PROVIDED DATA:
--- START ---

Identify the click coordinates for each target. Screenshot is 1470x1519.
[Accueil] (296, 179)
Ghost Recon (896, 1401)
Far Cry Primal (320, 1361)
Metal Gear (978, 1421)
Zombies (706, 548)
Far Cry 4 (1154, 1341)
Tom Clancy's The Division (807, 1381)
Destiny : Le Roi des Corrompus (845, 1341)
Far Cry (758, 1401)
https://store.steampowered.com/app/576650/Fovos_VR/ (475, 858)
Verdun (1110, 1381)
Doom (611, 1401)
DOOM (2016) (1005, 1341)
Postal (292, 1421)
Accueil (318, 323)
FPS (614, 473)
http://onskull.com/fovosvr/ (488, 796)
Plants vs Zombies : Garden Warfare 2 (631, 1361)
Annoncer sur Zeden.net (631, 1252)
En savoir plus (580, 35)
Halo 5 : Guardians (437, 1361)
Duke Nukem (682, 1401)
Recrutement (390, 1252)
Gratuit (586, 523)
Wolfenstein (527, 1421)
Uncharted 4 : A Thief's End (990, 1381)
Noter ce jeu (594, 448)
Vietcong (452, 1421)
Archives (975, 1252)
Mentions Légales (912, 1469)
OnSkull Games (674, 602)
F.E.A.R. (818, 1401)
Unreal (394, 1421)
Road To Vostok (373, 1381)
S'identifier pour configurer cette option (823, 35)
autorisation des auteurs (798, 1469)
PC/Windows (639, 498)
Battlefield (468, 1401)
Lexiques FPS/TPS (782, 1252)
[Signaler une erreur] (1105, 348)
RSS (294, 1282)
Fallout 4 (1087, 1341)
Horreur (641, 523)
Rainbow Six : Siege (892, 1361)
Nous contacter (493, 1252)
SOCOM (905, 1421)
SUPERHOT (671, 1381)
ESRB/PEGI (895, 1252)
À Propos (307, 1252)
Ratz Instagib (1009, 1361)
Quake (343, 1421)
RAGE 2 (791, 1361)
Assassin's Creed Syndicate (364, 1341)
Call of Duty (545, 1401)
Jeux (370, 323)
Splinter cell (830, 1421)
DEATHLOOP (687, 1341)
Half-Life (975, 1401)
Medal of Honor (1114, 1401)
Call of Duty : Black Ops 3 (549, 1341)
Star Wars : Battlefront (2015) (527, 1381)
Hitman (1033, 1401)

--- END ---
--- START ---

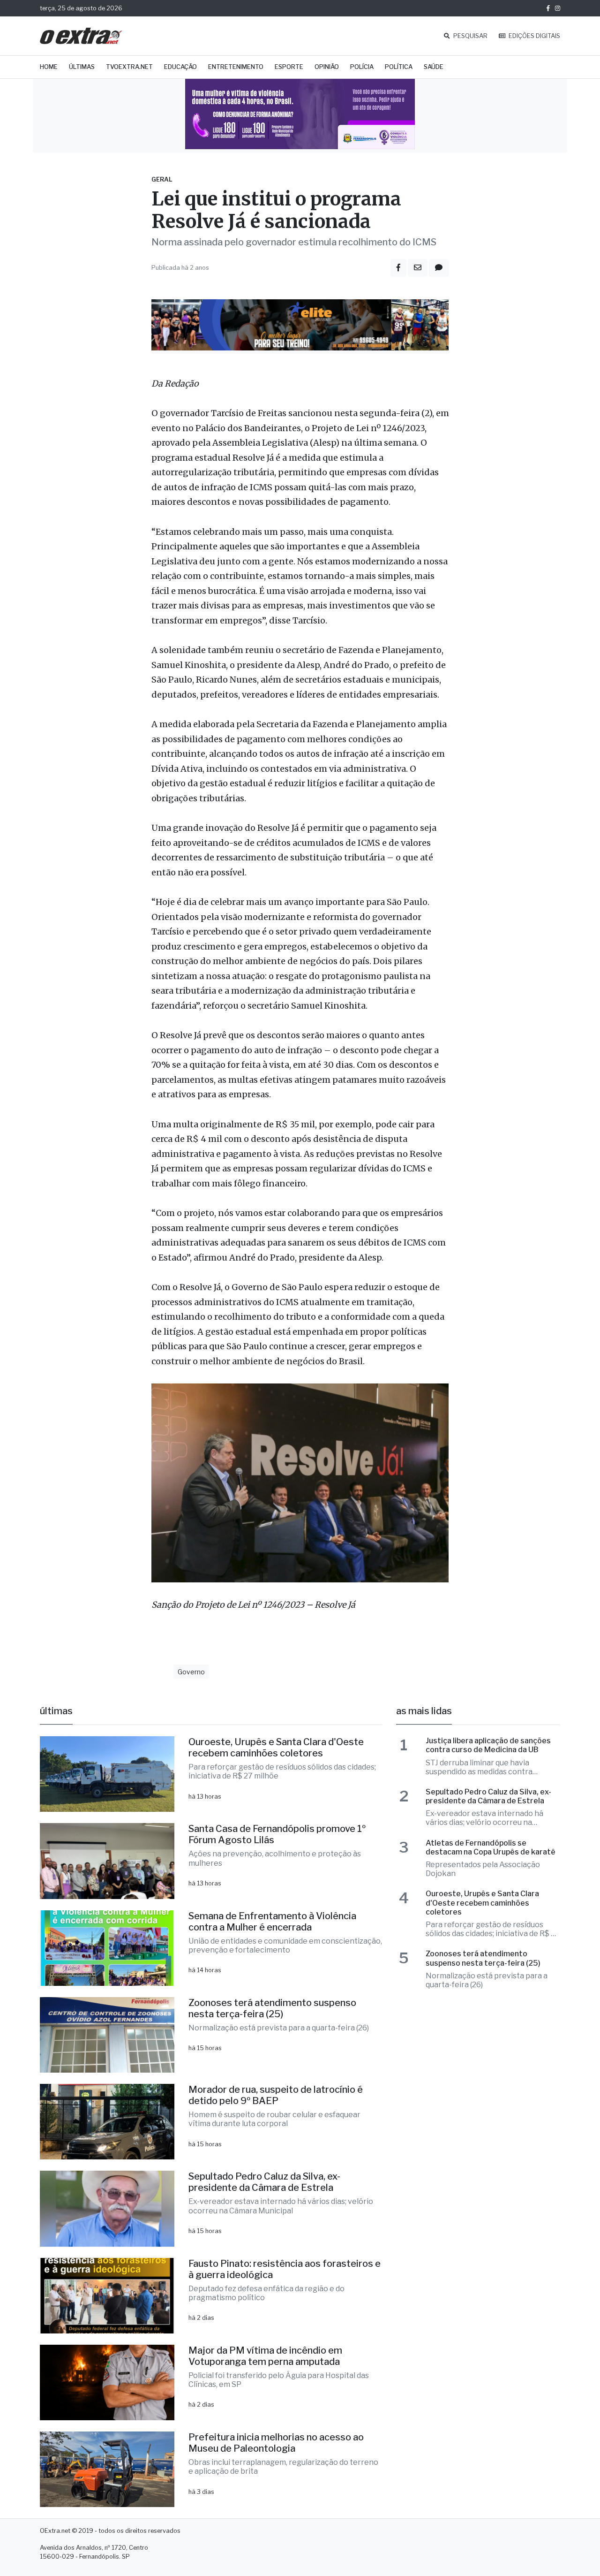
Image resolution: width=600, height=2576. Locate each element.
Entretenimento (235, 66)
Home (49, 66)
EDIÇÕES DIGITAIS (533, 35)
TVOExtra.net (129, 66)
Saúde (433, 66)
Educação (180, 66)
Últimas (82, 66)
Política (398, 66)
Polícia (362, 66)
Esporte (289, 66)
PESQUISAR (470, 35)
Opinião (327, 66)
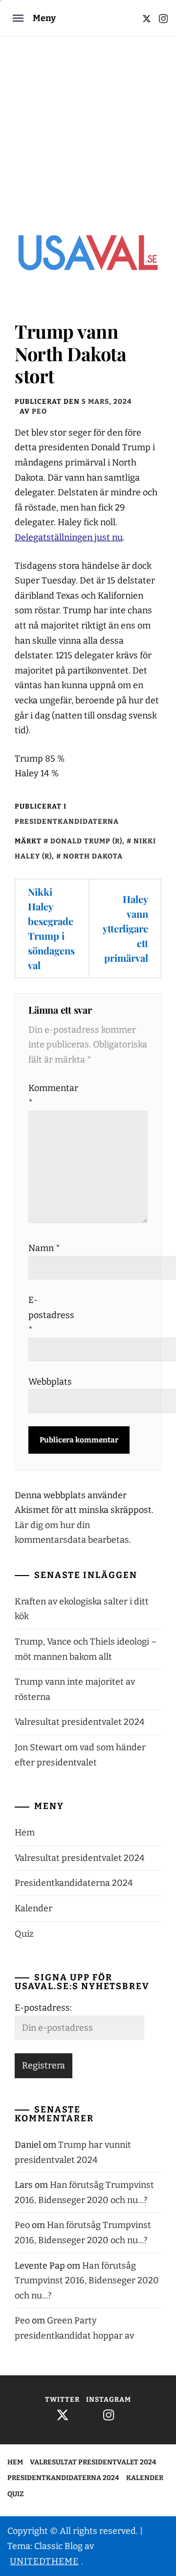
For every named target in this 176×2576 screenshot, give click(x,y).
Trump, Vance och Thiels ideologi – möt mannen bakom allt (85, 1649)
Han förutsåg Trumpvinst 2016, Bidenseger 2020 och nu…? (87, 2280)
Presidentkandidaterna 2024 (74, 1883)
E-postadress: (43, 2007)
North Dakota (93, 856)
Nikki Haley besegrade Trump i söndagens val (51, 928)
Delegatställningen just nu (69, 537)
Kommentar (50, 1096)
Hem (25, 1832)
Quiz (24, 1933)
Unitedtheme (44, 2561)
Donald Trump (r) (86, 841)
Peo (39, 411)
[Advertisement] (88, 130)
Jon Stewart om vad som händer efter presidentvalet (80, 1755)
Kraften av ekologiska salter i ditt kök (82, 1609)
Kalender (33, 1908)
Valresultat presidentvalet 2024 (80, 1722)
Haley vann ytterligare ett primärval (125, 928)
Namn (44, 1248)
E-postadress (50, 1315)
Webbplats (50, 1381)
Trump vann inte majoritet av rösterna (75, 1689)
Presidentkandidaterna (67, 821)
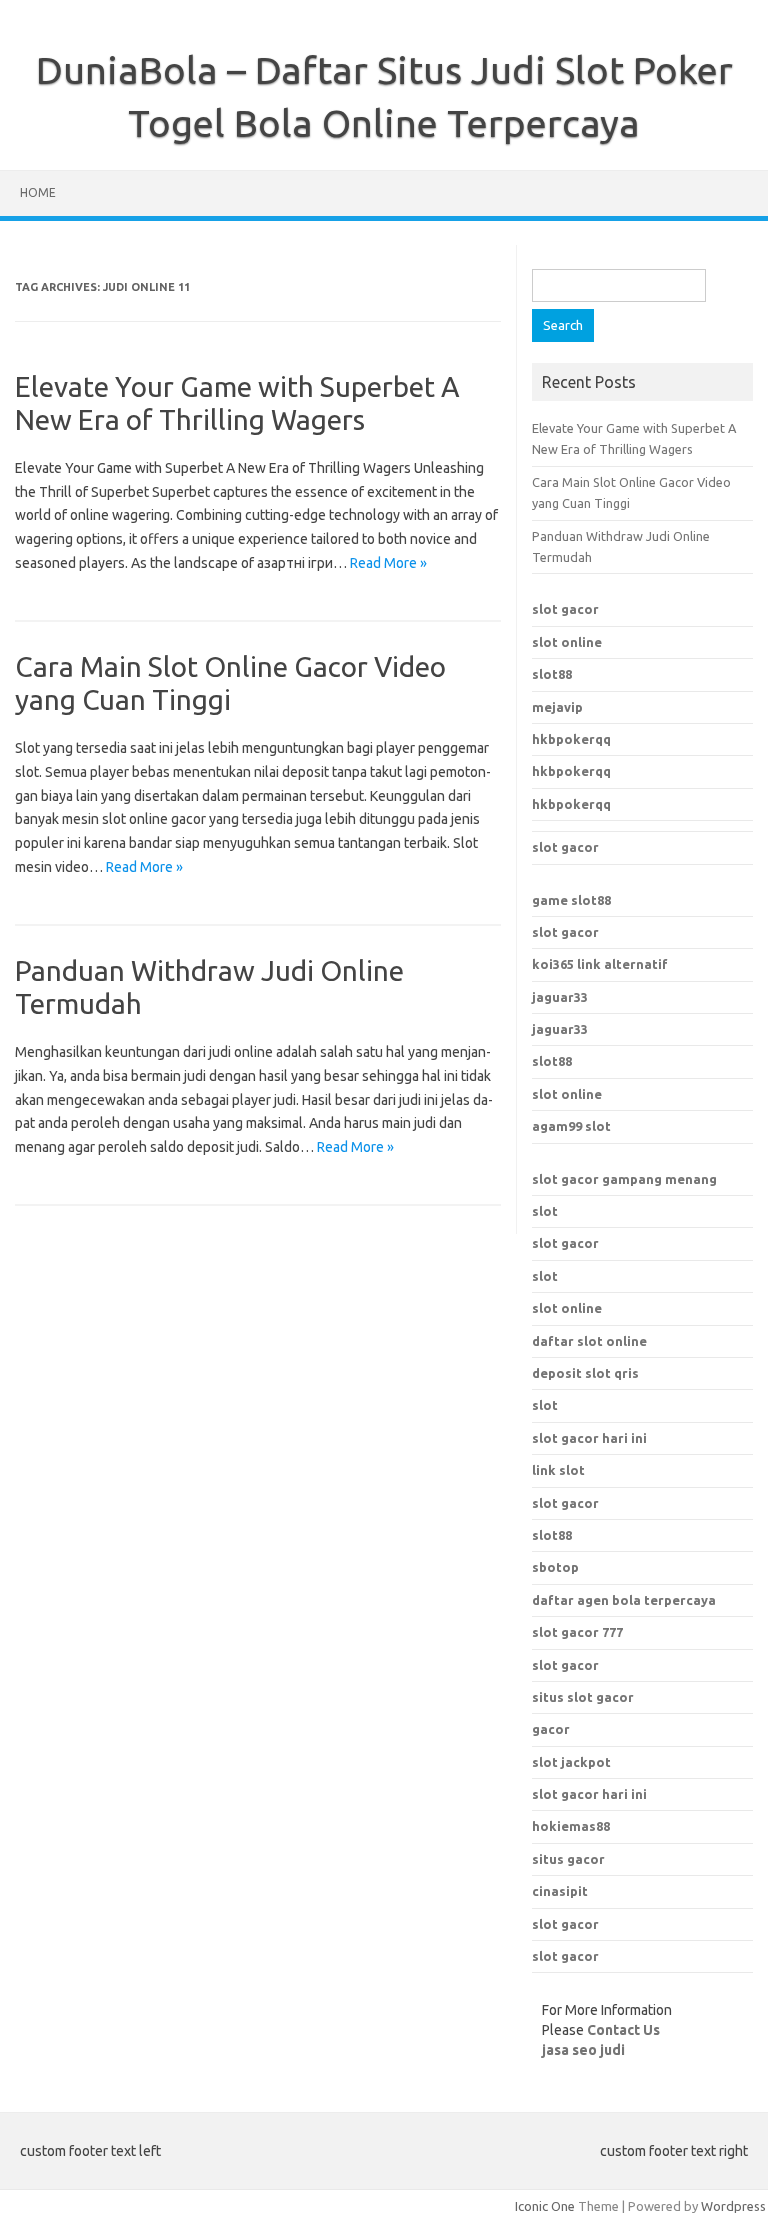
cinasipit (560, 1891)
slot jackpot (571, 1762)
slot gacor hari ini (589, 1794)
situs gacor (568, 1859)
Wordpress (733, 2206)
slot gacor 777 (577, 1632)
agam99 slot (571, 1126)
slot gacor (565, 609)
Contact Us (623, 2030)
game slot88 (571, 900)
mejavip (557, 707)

--- END ---
--- START ---

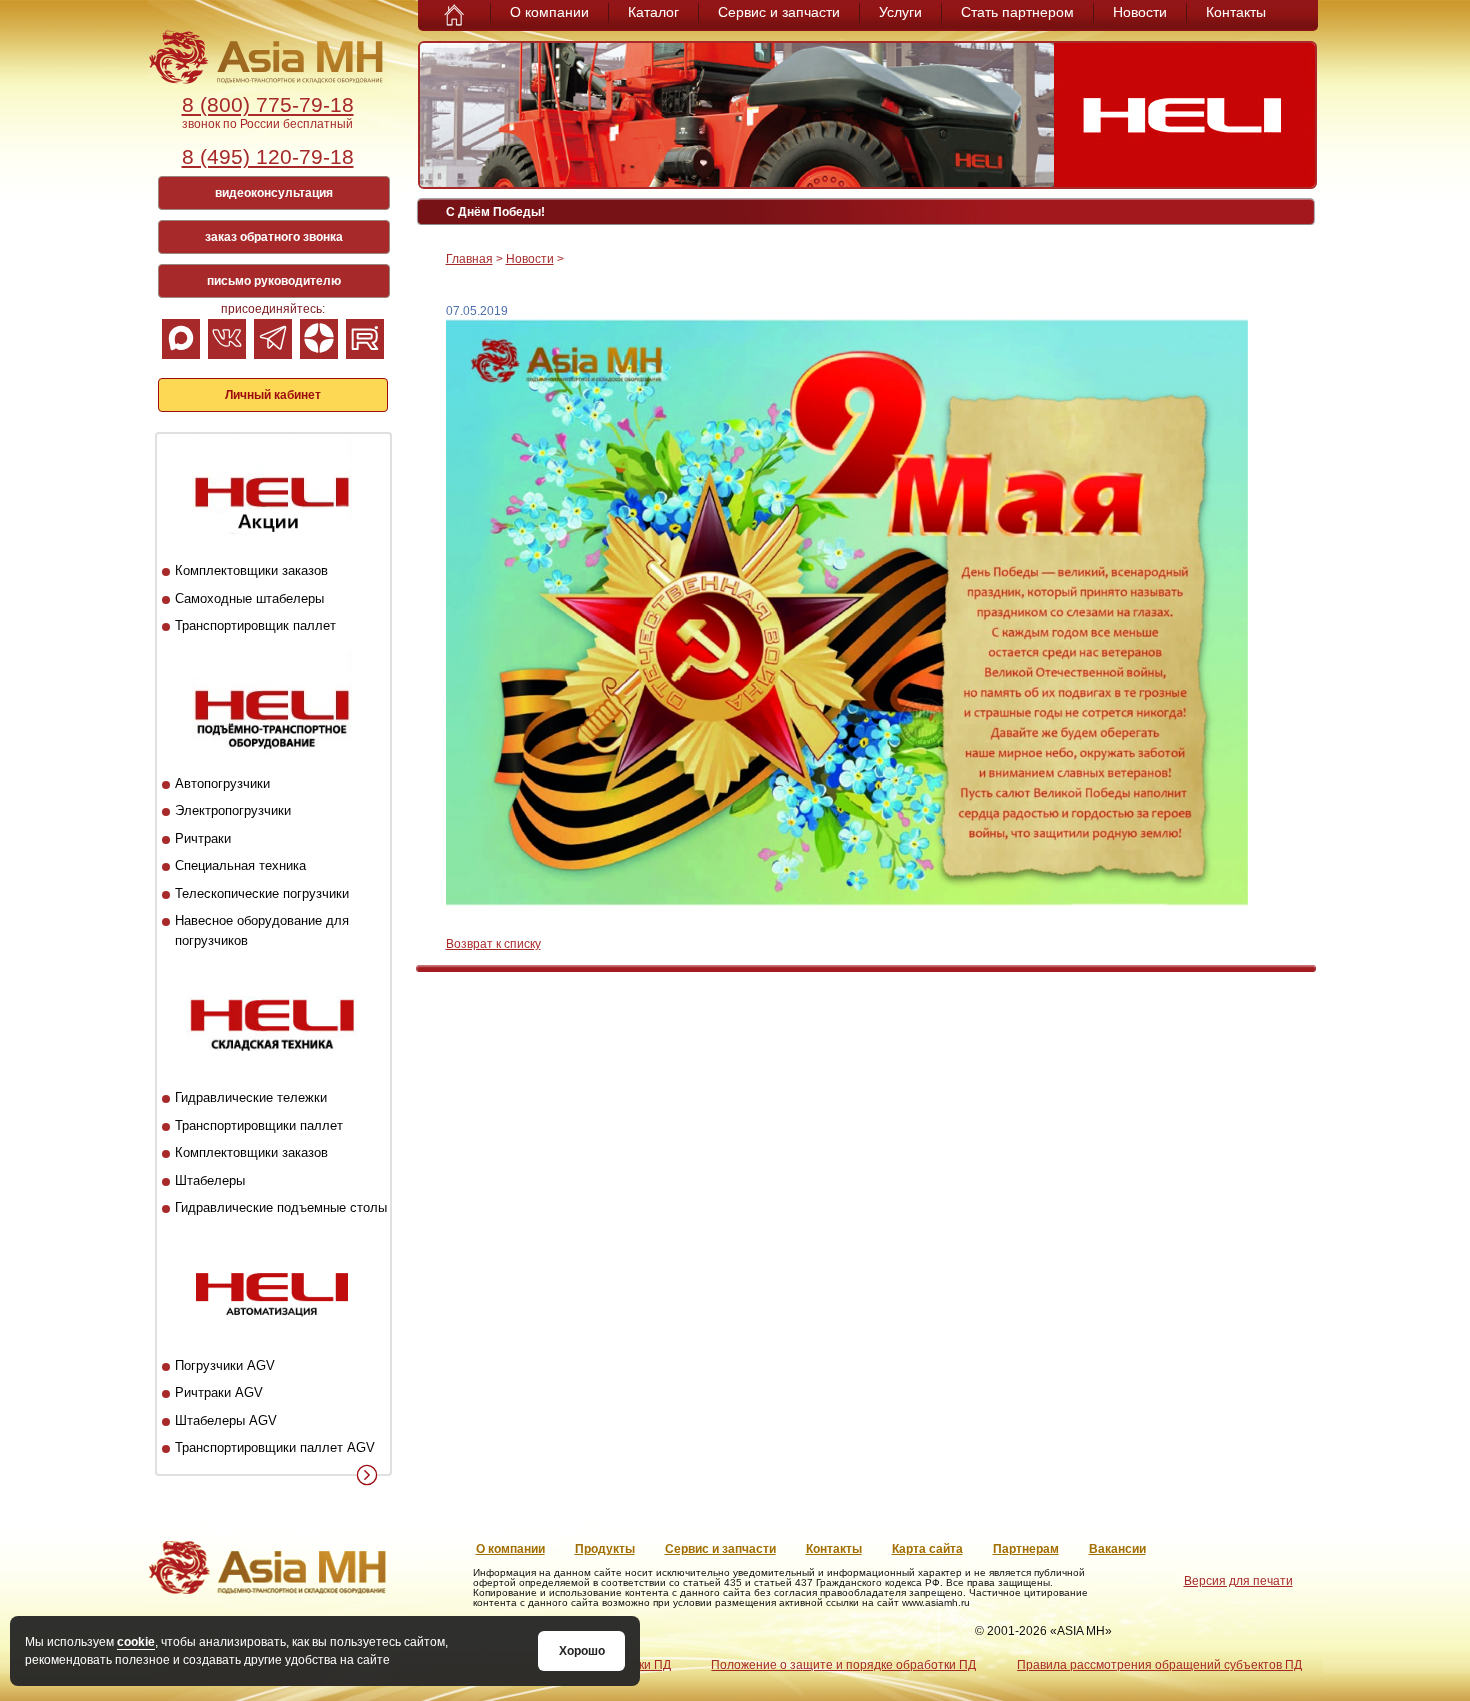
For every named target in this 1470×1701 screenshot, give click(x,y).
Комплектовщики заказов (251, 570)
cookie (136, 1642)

--- END ---

WHAT IS NEEDED:
Copy all lines from the material that hold "gacor".

TASK SOLUTION:
slot gacor hari ini (589, 1794)
situs gacor (568, 1859)
slot gacor 777 (577, 1632)
slot gacor (565, 609)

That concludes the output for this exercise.